接下来,我们需要将数据转换为torch张量并调用BERT模型。BERT PyTorch接口要求数据使用torch张量而不是Python列表,所以我们在这里转换列表——这不会改变形状或数据。
eval()将我们的模型置于评估模式,而不是训练模式。在这种情况下,评估模式关闭了训练中使用的dropout正则化。
调用 from_pretrained
将从网上获取模型。当我们加载 bert-base-uncased
时,我们会在日志中看到打印的模型定义。该模型是一个12层的深度神经网络!
# Convert inputs to PyTorch tensors
tokens_tensor = torch.tensor([indexed_tokens])
segments_tensors = torch.tensor([segments_ids])
# Load pre-trained model (weights)
model = BertModel.from_pretrained('bert-base-uncased')
# Put the model in "evaluation" mode, meaning feed-forward operation.
model.eval()
4.接下来,让我们获取网络的隐藏状态。encode_layers隐藏状态是一个四维的张量,分别是隐藏层的层数、batch(批处理的大小)、一个输入的句子(一个样本),句子中每个token的编码(768维的向量)

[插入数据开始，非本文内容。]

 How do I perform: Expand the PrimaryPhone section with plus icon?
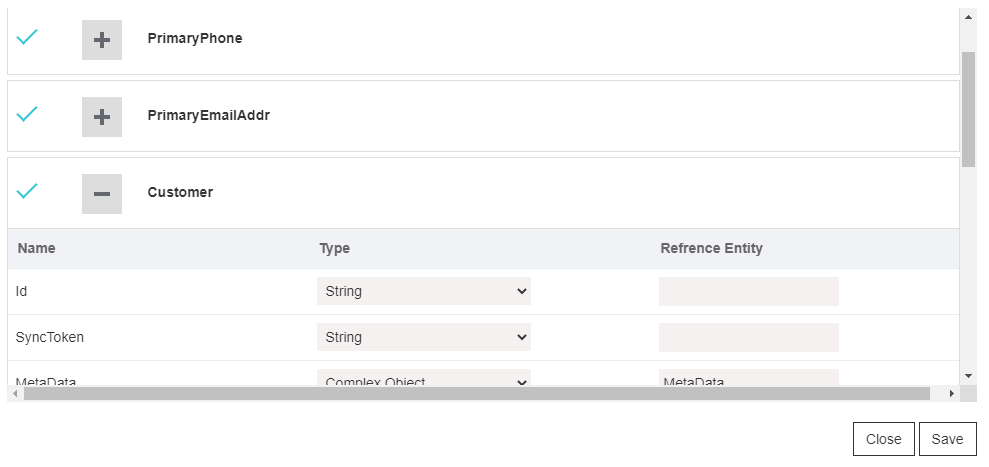pyautogui.click(x=102, y=40)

torch.no_grad禁用梯度计算,节省内存,并加快计算速度(我们不需要梯度或反向传播,因为我们只是运行向前传播)。
# Predict hidden states features for each layer
with torch.no_grad():
encoded_layers, _ = model(tokens_tensor, segments_tensors)
print ("Number of layers:", len(encoded_layers))
layer_i = 0
print ("Number of batches:", len(encoded_layers[layer_i]))
batch_i = 0
print ("Number of tokens:", len(encoded_layers[layer_i][batch_i]))
token_i = 0
print ("Number of hidden units:", len(encoded_layers[layer_i][batch_i][token_i]))
Number of layers: 12
Number of batches: 1
Number of tokens: 22
Number of hidden units: 768
5.对获取的隐藏状态进行重构,获取的token_embeddings是一个三维的张量,是一个样本中每个token在神经网络每一层对应的编码,对应的维度分别是句子中的token个数,神经网络的层数,每个token对应的编码。

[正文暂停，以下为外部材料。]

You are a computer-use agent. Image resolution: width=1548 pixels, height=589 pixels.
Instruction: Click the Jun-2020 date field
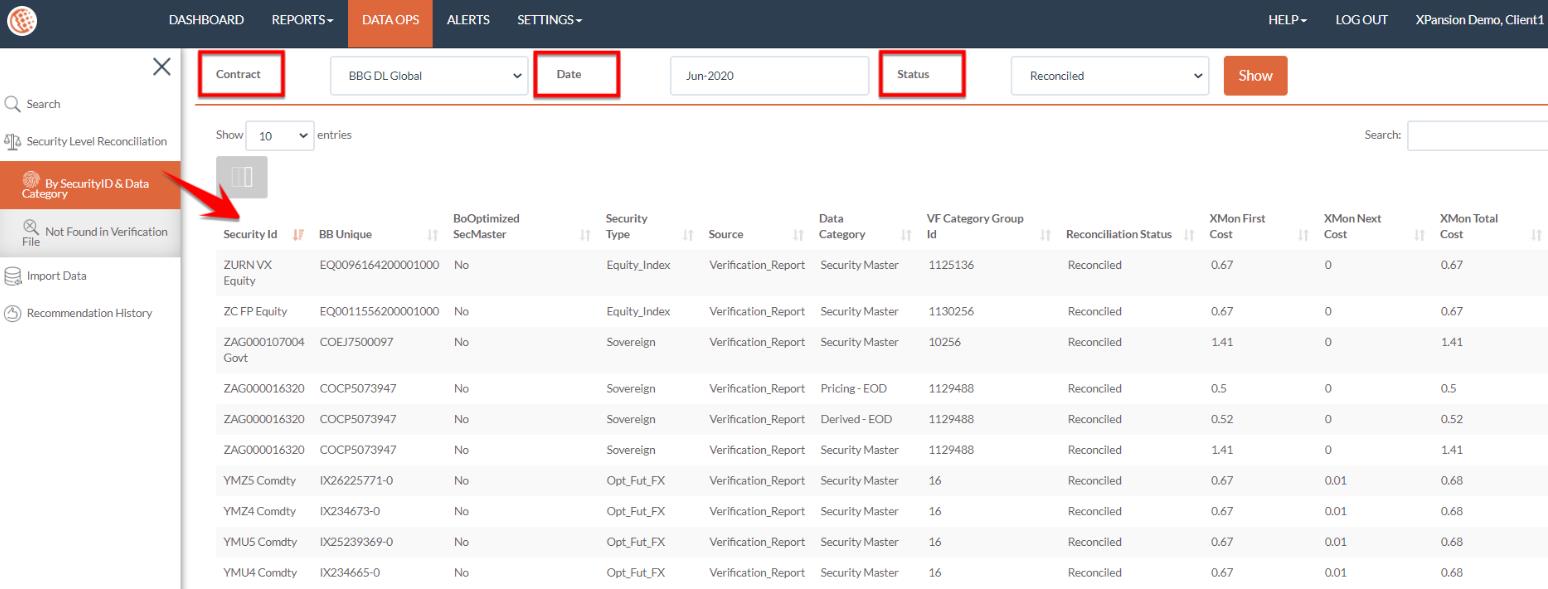[x=768, y=76]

[# tokens, # layers, # features]
# Convert the hidden state embeddings into single token vectors
# Holds the list of 12 layer embeddings for each token
# Will have the shape: [# tokens, # layers, # features]
token_embeddings = []
# For each token in the sentence...
for token_i in range(len(tokenized_text)):
# Holds 12 layers of hidden states for each token
hidden_layers = []
# For each of the 12 layers...
for layer_i in range(len(encoded_layers)):
# Lookup the vector for `token_i` in `layer_i`
vec = encoded_layers[layer_i][batch_i][token_i]
hidden_layers.append(vec)
token_embeddings.append(hidden_layers)
# Sanity check the dimensions:
print ("Number of tokens in sequence:", len(token_embeddings))
print ("Number of layers per token:", len(token_embeddings[0]))
Number of tokens in sequence: 22
Number of layers per token: 12
6.构建词向量和句向量,词向量是根据神经网络的最后四层来进行构建的,因为最后四层的效果最好,可以使用拼接的方式,也可以使用求和取平均的方式来获取词向量的编码。句向量是是对每个token的倒数第二个隐藏层求平均,生成一个768长度的向量。具体代码见上面博客连接。
总结,通过预训练模型来获取词向量,就是先对句子分词,根据token获取词表中对应的索引,之后再获取位置编码,将它们输入到模型之中,(模型可以设置成评估模式,关闭训练过程中的正则化,同时去掉反向传播)模型就会返回每个隐藏层中的token的编码,之后在对其进行处理,比如用最后四层的token编码来计算最终的token表示。